◆ Exercise
Reproduce every one of the records below word for word, line by line.

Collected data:
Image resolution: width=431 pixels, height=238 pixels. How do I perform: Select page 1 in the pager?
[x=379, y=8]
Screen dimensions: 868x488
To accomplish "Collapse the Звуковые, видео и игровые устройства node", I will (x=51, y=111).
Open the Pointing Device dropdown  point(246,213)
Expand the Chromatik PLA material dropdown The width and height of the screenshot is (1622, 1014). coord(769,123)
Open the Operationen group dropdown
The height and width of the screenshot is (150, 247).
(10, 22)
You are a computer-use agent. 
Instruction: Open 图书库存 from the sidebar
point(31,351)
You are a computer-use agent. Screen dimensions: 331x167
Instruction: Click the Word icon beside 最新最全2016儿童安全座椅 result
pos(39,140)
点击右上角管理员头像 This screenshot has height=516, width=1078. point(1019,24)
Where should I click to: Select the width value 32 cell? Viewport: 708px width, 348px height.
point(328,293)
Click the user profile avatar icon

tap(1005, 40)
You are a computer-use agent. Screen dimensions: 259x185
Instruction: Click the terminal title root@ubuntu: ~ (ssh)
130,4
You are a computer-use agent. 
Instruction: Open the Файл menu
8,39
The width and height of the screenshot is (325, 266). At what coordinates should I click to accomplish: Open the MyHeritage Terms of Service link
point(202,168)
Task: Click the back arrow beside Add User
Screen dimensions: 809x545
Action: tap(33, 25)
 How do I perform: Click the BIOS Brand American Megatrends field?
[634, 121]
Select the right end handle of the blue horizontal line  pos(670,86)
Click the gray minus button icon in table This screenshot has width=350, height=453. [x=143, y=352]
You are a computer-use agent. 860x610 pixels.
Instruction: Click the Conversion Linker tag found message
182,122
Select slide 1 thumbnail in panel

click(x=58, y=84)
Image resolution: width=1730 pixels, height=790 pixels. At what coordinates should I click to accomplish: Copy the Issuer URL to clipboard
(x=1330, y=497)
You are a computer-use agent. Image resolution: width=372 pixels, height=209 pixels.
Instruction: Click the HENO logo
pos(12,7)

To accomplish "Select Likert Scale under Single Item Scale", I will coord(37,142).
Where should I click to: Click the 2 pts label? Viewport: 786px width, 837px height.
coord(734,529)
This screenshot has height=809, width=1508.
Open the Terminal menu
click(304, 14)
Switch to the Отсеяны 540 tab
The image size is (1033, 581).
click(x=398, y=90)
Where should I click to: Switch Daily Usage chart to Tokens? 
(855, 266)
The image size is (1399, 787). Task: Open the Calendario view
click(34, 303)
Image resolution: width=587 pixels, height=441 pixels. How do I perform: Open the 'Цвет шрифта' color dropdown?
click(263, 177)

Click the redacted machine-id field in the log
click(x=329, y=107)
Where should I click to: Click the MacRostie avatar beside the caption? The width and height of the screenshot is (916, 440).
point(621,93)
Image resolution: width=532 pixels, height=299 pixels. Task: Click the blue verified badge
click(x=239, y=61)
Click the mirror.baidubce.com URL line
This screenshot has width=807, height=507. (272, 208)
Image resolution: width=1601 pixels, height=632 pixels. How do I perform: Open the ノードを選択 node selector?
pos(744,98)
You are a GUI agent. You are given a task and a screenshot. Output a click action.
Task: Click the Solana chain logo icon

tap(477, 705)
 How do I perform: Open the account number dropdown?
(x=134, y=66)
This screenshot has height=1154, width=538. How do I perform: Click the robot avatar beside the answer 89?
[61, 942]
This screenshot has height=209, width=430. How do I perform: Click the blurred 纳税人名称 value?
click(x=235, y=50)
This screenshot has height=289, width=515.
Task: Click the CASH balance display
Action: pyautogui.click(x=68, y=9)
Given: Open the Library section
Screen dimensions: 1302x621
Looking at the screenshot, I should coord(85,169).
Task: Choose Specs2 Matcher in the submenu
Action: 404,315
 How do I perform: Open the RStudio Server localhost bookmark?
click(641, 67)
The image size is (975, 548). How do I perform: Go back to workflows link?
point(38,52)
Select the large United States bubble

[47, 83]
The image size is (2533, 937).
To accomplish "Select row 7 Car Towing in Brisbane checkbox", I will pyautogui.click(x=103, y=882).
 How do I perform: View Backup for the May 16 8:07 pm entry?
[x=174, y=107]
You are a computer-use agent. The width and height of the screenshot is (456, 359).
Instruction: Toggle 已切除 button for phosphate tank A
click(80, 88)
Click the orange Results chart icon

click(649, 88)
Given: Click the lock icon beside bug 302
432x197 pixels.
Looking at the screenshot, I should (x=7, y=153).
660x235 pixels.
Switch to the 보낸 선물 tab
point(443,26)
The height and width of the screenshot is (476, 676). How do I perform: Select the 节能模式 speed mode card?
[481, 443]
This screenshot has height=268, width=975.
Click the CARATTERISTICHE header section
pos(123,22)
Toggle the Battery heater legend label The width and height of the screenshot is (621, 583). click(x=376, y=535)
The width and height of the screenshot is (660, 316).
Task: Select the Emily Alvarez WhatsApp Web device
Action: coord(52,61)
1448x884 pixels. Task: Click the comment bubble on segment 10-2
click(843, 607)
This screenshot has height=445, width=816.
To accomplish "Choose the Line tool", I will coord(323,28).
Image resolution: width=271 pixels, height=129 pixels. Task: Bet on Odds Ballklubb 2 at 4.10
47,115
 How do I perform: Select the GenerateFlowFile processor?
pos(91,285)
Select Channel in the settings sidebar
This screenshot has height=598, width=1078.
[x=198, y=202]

◆ Solved problem
Image resolution: width=431 pixels, height=238 pixels. How do I perform: Select page 1 in the pager?
[x=379, y=8]
Screen dimensions: 868x488
To accomplish "Collapse the Звуковые, видео и игровые устройства node", I will (x=51, y=111).
Open the Pointing Device dropdown  point(246,213)
Expand the Chromatik PLA material dropdown The width and height of the screenshot is (1622, 1014). coord(769,123)
Open the Operationen group dropdown
The height and width of the screenshot is (150, 247).
(10, 22)
You are a computer-use agent. 
Instruction: Open 图书库存 from the sidebar
point(31,351)
You are a computer-use agent. Screen dimensions: 331x167
Instruction: Click the Word icon beside 最新最全2016儿童安全座椅 result
pos(39,140)
点击右上角管理员头像 This screenshot has height=516, width=1078. point(1019,24)
Where should I click to: Select the width value 32 cell? Viewport: 708px width, 348px height.
point(328,293)
Click the user profile avatar icon

tap(1005, 40)
You are a computer-use agent. Screen dimensions: 259x185
Instruction: Click the terminal title root@ubuntu: ~ (ssh)
130,4
You are a computer-use agent. 
Instruction: Open the Файл menu
8,39
The width and height of the screenshot is (325, 266). At what coordinates should I click to accomplish: Open the MyHeritage Terms of Service link
point(202,168)
Task: Click the back arrow beside Add User
Screen dimensions: 809x545
Action: tap(33, 25)
 How do I perform: Click the BIOS Brand American Megatrends field?
[634, 121]
Select the right end handle of the blue horizontal line  pos(670,86)
Click the gray minus button icon in table This screenshot has width=350, height=453. [x=143, y=352]
You are a computer-use agent. 860x610 pixels.
Instruction: Click the Conversion Linker tag found message
182,122
Select slide 1 thumbnail in panel

click(x=58, y=84)
Image resolution: width=1730 pixels, height=790 pixels. At what coordinates should I click to accomplish: Copy the Issuer URL to clipboard
(x=1330, y=497)
You are a computer-use agent. Image resolution: width=372 pixels, height=209 pixels.
Instruction: Click the HENO logo
pos(12,7)

To accomplish "Select Likert Scale under Single Item Scale", I will coord(37,142).
Where should I click to: Click the 2 pts label? Viewport: 786px width, 837px height.
coord(734,529)
This screenshot has height=809, width=1508.
Open the Terminal menu
click(304, 14)
Switch to the Отсеяны 540 tab
The image size is (1033, 581).
click(x=398, y=90)
Where should I click to: Switch Daily Usage chart to Tokens? 
(855, 266)
The image size is (1399, 787). Task: Open the Calendario view
click(34, 303)
Image resolution: width=587 pixels, height=441 pixels. How do I perform: Open the 'Цвет шрифта' color dropdown?
click(263, 177)

Click the redacted machine-id field in the log
click(x=329, y=107)
Where should I click to: Click the MacRostie avatar beside the caption? The width and height of the screenshot is (916, 440).
point(621,93)
Image resolution: width=532 pixels, height=299 pixels. Task: Click the blue verified badge
click(x=239, y=61)
Click the mirror.baidubce.com URL line
This screenshot has width=807, height=507. (272, 208)
Image resolution: width=1601 pixels, height=632 pixels. How do I perform: Open the ノードを選択 node selector?
pos(744,98)
You are a GUI agent. You are given a task and a screenshot. Output a click action.
Task: Click the Solana chain logo icon

tap(477, 705)
 How do I perform: Open the account number dropdown?
(x=134, y=66)
This screenshot has height=1154, width=538. How do I perform: Click the robot avatar beside the answer 89?
[61, 942]
This screenshot has height=209, width=430. How do I perform: Click the blurred 纳税人名称 value?
click(x=235, y=50)
This screenshot has height=289, width=515.
Task: Click the CASH balance display
Action: pyautogui.click(x=68, y=9)
Given: Open the Library section
Screen dimensions: 1302x621
Looking at the screenshot, I should coord(85,169).
Task: Choose Specs2 Matcher in the submenu
Action: 404,315
 How do I perform: Open the RStudio Server localhost bookmark?
click(641, 67)
The image size is (975, 548). How do I perform: Go back to workflows link?
point(38,52)
Select the large United States bubble

[47, 83]
The image size is (2533, 937).
To accomplish "Select row 7 Car Towing in Brisbane checkbox", I will pyautogui.click(x=103, y=882).
 How do I perform: View Backup for the May 16 8:07 pm entry?
[x=174, y=107]
You are a computer-use agent. The width and height of the screenshot is (456, 359).
Instruction: Toggle 已切除 button for phosphate tank A
click(80, 88)
Click the orange Results chart icon

click(649, 88)
Given: Click the lock icon beside bug 302
432x197 pixels.
Looking at the screenshot, I should (x=7, y=153).
660x235 pixels.
Switch to the 보낸 선물 tab
point(443,26)
The height and width of the screenshot is (476, 676). How do I perform: Select the 节能模式 speed mode card?
[481, 443]
This screenshot has height=268, width=975.
Click the CARATTERISTICHE header section
pos(123,22)
Toggle the Battery heater legend label The width and height of the screenshot is (621, 583). click(x=376, y=535)
The width and height of the screenshot is (660, 316).
Task: Select the Emily Alvarez WhatsApp Web device
Action: coord(52,61)
1448x884 pixels. Task: Click the comment bubble on segment 10-2
click(843, 607)
This screenshot has height=445, width=816.
To accomplish "Choose the Line tool", I will coord(323,28).
Image resolution: width=271 pixels, height=129 pixels. Task: Bet on Odds Ballklubb 2 at 4.10
47,115
 How do I perform: Select the GenerateFlowFile processor?
pos(91,285)
Select Channel in the settings sidebar
This screenshot has height=598, width=1078.
[x=198, y=202]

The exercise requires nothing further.